E3 launches new side event to stay relevant and avoid dying

E3 launches new side event to stay relevant and avoid dying


It’s hard to compete with PAX. While E3 is still considered as the most important gaming event of the year, video game publishers are slowly but surely spending less time and money for the Los Angeles event. The Entertainment Software Association wants to reverse this trend with a new side event called E3 Live.

E3 Live will take place during E3 on June 14-16 and will be open to the general public. It won’t be in the same building as the main E3 event. It’s going to be next door at the LA Live event center, and the ESA expects 20,000 people. Tickets are available for free on a first-come, first-served basis.

For those who aren’t familiar with E3, the event has featured most of the major video game announcements of the past twenty years. And yet, it’s a professional event restricted to journalists and people working in the video game industry. Around 50,000 people attended E3 in recent years.

It’s a tiny, tiny event compared to PAX events (four annual events with up to 70,000 people for the biggest one) and the Gamescom (345,000 people last year). Game publishers don’t understand why they should invest millions, wait until June and fight with everyone else to make their biggest announcements.

Nintendo hasn’t done a proper E3 conference in years. Instead, the company streams a pre-recorded video with trailers. In fact, this year, Nintendo will only showcase one game on its booth — the new Zelda game. Don’t expect any NX announcement.

This year as well, Activision Blizzard won’t have a booth at E3 for the first time ever — no Call of Duty, at least not on the nonexistent Activision Blizzard booth. Maybe Sony will take care of it.

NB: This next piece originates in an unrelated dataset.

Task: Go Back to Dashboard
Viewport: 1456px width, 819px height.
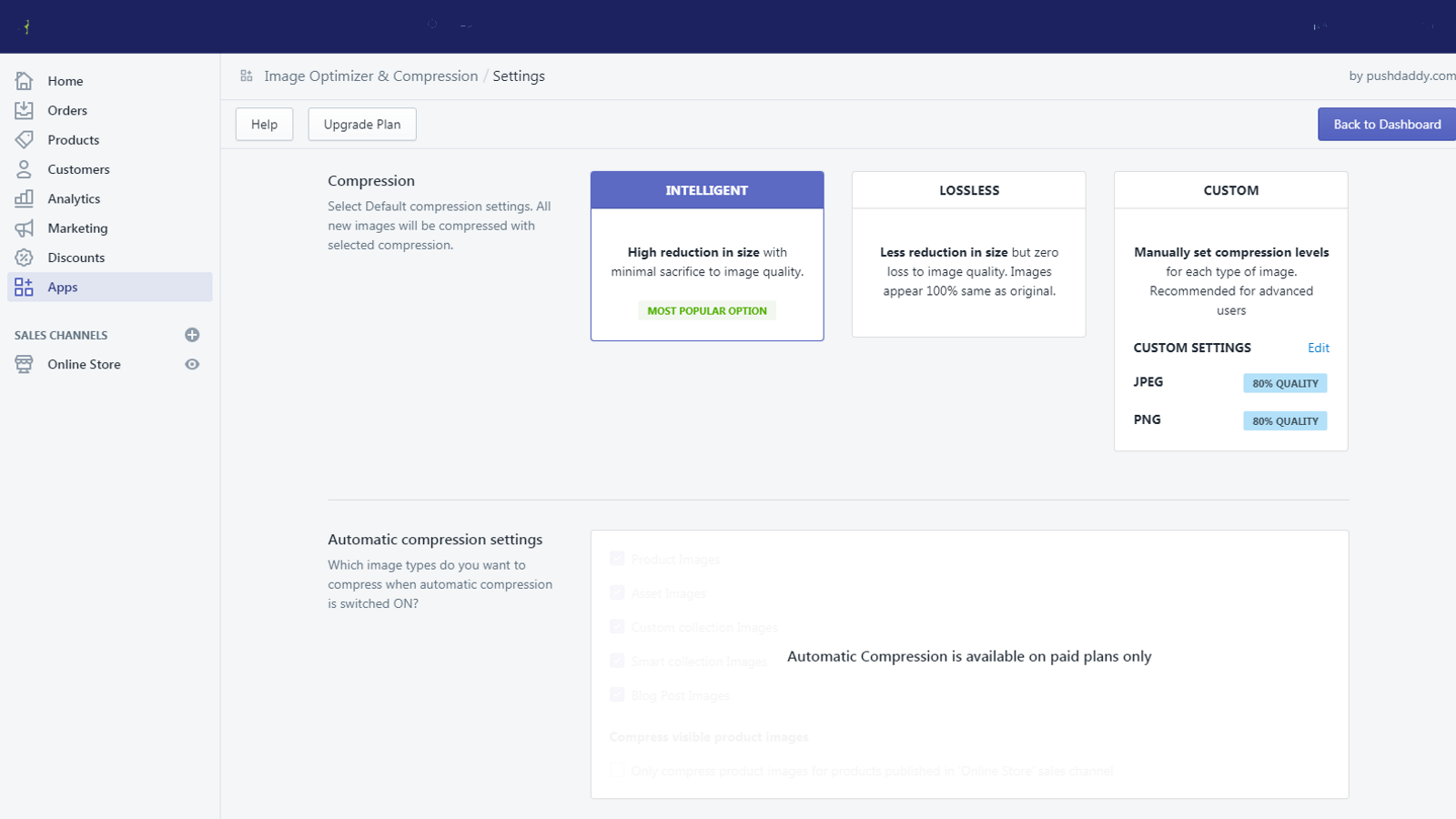Action: 1387,125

What about Electronic Arts? Electronic Arts quit E3 as well. The company is hosting its own side event called EA Play. Of course, this side event is open to the general public.

And then, there’s YouTube, Twitch and the internet. I’m not convinced it still makes sense to hold major conferences for video games. Anybody can instantly watch trailers on YouTube. You can see gameplay live streams on Twitch. And you can easily try betas and demos now that internet connections are fast enough. E3 made sense when you had to buy video game magazines to read about upcoming games.

Can you see a trend? The ESA can see it too. E3 needs to reinvent itself if it wants to survive. And this is exactly what E3 Live is all about. 2016 could be a transition year for E3. It’s going to be interesting to see whether the ESA can reverse the trend in 2017 and convince video game companies to spend money on E3 or E3 Live.